Fig. 2

Fig. 2 Timed inhibition of Hh signaling with cyclopamine. Initiation and duration of cyclopamine treatment is indicated by black bars with images showing appropriately staged embryos (images from Karlstrom and Kane, 1996). Embryos in (A–J) were fixed and labeled at 30 h. (A) Treatments starting at 5 or 10 h result in the loss of a visible adenohypophyseal placode and loss of all lim3 expression at 30 h.
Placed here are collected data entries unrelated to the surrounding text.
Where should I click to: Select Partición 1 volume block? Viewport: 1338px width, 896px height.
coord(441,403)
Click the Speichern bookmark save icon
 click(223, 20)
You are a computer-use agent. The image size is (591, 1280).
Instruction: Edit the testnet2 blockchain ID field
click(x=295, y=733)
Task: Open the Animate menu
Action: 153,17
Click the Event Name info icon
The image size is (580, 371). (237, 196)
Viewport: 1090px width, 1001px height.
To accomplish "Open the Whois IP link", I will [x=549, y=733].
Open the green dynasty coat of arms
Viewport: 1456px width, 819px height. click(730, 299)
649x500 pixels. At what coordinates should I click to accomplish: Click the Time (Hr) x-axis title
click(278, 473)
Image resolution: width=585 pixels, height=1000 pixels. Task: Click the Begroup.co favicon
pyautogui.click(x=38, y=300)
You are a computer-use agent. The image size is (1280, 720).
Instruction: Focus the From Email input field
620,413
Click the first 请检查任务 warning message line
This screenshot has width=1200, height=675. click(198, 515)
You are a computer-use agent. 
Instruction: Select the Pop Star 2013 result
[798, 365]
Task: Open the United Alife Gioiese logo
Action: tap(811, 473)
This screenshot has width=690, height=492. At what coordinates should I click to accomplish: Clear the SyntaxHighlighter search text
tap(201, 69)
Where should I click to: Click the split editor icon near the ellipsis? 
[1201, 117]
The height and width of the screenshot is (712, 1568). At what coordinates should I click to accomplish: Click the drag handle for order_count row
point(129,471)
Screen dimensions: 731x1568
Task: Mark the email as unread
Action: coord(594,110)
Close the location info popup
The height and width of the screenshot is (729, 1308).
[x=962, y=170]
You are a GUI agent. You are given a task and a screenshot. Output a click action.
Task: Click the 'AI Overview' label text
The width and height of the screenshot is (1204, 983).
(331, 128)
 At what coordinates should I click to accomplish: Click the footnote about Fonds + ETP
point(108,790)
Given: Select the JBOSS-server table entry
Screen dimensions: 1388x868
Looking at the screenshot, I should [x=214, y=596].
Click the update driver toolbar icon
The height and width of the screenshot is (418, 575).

These embryos often develop an ectopic lens in place of an adenohypophysis (arrowhead in A). (B) Treatment at 15 h severely reduces lim3 expression in a thin but visible placode. (C, D) Embryos treated starting at 20 or 24 h have smaller adenohypophyses with reduced lim3 expression. (E) Control embryos treated with an equal volume of EtOH (cyclopamine carrier) have normal adenohypophyses that express lim3. (F, G) Cyclopamine treatments starting at 5, 10, or 15 h eliminate nk2.2 expression and PRL cells (inset in G) at 30 h. (H) Treatment at 20 h eliminates nk2.2 expression and severely reduces PRL cell numbers (inset). (I) Cyclopamine treatment starting at 24 h reduces nk2.2 expression in the anterior adenohypophysis (arrow). (J) Normal nk2.2 and PRL labeling in EtOH-treated control embryos. (K) Cyclopamine treatments at 5 or 10 h eliminate lim3 expression at 21 h. (M) dlx3 expression at 21 h is not affected by early cyclopamine treatments. (L, N) lim3 and dlx3 expression in EtOH-treated controls. (O, Q) Cyclopamine treatment starting at 30 h reduces nk2.2 expression at 36 h relative to controls (arrowheads). (P, R) Embryos treated from 36–48 hours have nk2.2 expression similar to that seen in control treated embryos (compare arrowheads). (A–J) and (O–R) show lateral views, anterior to the left, eyes removed; (K–N) show dorsal/anterior views, anterior up. Cyo, cyclopamine.